In [K. Grove and P. Petersen, Ann. Math. (2) 128, No. 1, 195–206 (1988; Zbl 0655.53032)], it is shown that there exist constants \(\delta\) and \(\epsilon\), depending on the dimension, curvature, volume and diameter of a Riemannian manifold, so that, if points \(p\) and \(q\) are \(\delta\)-close on the manifold, it is possible to draw a geodesic from one of the points which makes an obtuse angle of at least \(\frac{\pi}{2} + \epsilon\) with any shortest geodesic between \(p\) and \(q\).

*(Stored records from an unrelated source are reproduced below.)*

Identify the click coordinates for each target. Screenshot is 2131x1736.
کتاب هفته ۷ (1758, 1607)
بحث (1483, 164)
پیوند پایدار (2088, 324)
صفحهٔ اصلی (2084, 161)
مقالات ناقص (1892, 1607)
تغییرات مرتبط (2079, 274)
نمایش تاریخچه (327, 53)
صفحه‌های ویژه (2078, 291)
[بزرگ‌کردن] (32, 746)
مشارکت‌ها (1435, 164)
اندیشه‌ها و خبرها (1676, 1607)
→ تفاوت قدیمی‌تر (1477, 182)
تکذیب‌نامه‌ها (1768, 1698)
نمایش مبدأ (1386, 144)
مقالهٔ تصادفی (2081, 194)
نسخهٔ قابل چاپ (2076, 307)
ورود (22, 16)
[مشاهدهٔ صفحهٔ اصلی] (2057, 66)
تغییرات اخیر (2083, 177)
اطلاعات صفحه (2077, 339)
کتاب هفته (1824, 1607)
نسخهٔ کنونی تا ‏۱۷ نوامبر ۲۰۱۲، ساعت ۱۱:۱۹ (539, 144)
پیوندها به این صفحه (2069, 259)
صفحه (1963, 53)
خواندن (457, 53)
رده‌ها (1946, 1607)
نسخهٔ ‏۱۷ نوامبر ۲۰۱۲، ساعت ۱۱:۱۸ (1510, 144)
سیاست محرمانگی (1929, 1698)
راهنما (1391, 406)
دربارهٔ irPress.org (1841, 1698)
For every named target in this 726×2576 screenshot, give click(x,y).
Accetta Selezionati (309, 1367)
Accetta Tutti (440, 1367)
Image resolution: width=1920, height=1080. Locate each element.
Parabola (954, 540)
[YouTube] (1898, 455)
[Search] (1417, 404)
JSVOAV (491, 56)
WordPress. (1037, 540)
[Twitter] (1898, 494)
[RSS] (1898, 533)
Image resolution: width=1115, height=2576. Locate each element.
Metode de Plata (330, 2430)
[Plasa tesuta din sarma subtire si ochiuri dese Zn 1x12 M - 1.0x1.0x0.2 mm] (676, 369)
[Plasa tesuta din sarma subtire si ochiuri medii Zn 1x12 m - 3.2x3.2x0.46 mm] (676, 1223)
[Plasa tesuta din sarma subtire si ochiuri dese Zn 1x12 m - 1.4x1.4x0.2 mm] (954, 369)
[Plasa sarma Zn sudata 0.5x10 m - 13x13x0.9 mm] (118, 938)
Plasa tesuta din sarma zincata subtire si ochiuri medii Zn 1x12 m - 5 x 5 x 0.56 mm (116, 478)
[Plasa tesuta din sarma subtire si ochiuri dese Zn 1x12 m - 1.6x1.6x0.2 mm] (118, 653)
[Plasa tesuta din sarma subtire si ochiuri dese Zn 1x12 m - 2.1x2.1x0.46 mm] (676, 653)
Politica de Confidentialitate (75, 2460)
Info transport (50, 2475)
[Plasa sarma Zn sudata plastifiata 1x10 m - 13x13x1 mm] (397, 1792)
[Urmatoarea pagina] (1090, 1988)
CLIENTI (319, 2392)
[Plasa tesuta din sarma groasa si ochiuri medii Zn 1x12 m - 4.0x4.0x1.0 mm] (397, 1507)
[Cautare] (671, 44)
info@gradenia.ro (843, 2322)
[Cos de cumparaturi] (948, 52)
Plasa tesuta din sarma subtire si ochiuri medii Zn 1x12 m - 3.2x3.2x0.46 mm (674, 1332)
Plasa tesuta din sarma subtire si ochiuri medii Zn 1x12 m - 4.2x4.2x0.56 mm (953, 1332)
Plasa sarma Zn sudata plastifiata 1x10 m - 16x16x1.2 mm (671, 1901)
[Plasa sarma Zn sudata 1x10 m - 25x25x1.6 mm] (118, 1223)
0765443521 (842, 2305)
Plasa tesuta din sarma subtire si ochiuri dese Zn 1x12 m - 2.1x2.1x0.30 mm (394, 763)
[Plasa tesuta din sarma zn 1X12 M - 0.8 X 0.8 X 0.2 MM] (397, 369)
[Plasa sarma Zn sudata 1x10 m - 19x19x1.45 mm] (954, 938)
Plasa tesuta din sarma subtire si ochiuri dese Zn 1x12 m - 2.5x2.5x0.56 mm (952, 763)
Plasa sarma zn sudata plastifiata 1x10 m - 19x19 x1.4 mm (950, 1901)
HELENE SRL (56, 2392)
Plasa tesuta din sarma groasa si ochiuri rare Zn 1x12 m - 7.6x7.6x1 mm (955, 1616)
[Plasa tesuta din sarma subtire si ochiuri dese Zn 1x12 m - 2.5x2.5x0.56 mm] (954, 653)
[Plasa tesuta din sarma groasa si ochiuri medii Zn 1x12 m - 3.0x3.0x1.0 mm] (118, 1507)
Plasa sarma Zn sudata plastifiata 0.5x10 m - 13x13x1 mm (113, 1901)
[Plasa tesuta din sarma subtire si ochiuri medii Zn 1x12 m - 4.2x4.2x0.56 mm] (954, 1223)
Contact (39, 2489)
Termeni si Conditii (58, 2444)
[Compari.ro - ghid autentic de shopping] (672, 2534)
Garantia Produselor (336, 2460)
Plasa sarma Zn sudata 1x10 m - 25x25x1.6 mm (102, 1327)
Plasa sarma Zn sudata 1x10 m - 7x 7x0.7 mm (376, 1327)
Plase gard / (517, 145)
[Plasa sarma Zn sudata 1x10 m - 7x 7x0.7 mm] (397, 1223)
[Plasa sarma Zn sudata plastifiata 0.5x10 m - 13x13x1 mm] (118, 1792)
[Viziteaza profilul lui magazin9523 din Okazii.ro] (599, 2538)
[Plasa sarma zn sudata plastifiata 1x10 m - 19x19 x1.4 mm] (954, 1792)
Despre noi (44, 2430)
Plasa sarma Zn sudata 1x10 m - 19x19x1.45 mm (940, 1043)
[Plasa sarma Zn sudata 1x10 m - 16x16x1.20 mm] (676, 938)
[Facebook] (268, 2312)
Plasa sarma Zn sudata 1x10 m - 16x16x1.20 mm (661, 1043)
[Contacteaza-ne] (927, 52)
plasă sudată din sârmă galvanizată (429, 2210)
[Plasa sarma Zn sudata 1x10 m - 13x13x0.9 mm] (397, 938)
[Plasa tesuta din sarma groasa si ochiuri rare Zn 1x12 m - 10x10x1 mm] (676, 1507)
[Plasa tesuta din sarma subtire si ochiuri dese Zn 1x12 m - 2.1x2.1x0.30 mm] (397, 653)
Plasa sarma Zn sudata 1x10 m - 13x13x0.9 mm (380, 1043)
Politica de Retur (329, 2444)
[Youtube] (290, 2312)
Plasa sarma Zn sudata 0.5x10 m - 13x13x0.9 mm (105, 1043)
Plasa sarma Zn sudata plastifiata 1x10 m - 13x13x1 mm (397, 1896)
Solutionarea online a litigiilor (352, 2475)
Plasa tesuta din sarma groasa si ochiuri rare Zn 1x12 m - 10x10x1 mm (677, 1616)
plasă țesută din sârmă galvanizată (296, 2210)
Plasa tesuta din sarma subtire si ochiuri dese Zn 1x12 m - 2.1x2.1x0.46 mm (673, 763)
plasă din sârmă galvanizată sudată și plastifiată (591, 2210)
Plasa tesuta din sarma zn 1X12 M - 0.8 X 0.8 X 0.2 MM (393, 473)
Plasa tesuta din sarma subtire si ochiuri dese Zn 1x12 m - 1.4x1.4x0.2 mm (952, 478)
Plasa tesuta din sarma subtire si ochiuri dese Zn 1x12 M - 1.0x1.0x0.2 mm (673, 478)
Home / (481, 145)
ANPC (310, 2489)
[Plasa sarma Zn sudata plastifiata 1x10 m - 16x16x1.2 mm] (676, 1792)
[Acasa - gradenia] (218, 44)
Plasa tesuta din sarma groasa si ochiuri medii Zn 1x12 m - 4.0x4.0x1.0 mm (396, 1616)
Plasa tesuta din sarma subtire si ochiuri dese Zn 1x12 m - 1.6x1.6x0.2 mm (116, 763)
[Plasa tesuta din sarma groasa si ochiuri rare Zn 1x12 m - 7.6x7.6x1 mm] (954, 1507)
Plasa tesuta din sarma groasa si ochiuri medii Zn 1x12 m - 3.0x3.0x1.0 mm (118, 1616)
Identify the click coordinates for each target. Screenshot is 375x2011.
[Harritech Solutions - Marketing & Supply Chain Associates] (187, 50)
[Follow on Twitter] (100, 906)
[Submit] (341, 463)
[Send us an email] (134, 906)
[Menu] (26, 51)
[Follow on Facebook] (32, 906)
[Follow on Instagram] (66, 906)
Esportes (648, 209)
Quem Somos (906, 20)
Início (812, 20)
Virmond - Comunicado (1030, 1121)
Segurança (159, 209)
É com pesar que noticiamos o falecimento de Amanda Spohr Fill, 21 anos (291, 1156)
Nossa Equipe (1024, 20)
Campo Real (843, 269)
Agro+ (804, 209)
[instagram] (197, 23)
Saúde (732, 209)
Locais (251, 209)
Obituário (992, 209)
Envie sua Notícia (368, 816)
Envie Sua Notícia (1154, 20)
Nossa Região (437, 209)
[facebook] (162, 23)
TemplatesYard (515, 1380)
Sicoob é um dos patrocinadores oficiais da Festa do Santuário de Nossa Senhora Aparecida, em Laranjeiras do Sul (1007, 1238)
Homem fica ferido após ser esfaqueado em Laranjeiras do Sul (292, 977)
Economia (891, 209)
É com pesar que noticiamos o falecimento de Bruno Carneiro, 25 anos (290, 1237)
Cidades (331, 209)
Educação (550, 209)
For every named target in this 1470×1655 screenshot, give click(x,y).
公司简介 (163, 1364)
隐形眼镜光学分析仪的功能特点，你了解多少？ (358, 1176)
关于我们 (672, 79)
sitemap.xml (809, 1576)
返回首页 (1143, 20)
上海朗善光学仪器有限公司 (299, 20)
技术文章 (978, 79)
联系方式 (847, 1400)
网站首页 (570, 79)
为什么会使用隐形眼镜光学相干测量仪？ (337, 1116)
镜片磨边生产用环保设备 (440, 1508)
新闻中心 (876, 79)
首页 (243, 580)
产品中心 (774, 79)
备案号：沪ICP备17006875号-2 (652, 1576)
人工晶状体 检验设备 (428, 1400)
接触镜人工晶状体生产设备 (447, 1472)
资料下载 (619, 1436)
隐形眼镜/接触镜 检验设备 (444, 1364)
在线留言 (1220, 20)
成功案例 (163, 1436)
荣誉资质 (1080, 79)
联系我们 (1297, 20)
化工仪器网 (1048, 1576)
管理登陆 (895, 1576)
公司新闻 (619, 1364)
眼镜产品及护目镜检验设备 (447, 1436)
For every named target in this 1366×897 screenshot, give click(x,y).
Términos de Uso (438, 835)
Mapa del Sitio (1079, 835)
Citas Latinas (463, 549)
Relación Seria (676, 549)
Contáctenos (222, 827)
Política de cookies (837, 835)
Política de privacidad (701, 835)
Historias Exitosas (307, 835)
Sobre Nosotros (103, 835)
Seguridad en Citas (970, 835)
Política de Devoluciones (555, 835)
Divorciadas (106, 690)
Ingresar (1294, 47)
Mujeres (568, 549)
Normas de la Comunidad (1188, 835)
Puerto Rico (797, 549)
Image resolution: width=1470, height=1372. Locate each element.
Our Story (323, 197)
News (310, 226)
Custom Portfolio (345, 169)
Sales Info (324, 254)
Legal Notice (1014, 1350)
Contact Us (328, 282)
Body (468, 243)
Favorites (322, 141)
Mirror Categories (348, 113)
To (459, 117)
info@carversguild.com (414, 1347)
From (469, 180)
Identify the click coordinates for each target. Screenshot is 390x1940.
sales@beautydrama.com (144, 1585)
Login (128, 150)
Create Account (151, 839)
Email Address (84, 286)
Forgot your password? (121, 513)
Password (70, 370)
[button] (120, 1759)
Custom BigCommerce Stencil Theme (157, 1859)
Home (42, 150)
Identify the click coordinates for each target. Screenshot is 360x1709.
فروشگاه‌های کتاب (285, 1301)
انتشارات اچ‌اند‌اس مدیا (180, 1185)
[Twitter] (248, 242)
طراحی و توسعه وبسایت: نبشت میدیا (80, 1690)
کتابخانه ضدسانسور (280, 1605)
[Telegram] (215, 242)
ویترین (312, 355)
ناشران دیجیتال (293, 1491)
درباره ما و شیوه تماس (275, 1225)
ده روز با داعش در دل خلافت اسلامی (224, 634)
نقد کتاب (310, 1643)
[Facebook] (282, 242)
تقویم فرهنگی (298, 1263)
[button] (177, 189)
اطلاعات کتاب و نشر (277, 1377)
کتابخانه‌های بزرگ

This same property holds true more generally in Alexandrov spaces.
The present paper asks whether, for a close pair \(p, q\), there is a third point \(x\) lying far from \(p\) and \(q\) with a shortest path from \(x\) to one of \(p\) or \(q\) that creates an obtuse angle with any shortest path between \(p\) and \(q\). We may take ‘far’ to mean ‘lying at least half the radius of \(M\) from the point where the angle is subtended’.
This is measured by a new geometric invariant. The obtuse constant of a pair gives a lower bound for the size of the obtuse angle which can be created by the best choice of \(x\). The obtuse constant of \(M\) itself is defined by taking the limit inferior as the distance between \(p\) and \(q\) approaches zero.
The obtuse constant is positive and is bounded below in terms of the dimension, curvature, volume and diameter, generalising the result of Grove and Petersen [loc. cit.]. The authors investigate its relationship to the volume, volume growth rate and asymptotic cone and also obtain rigidity results.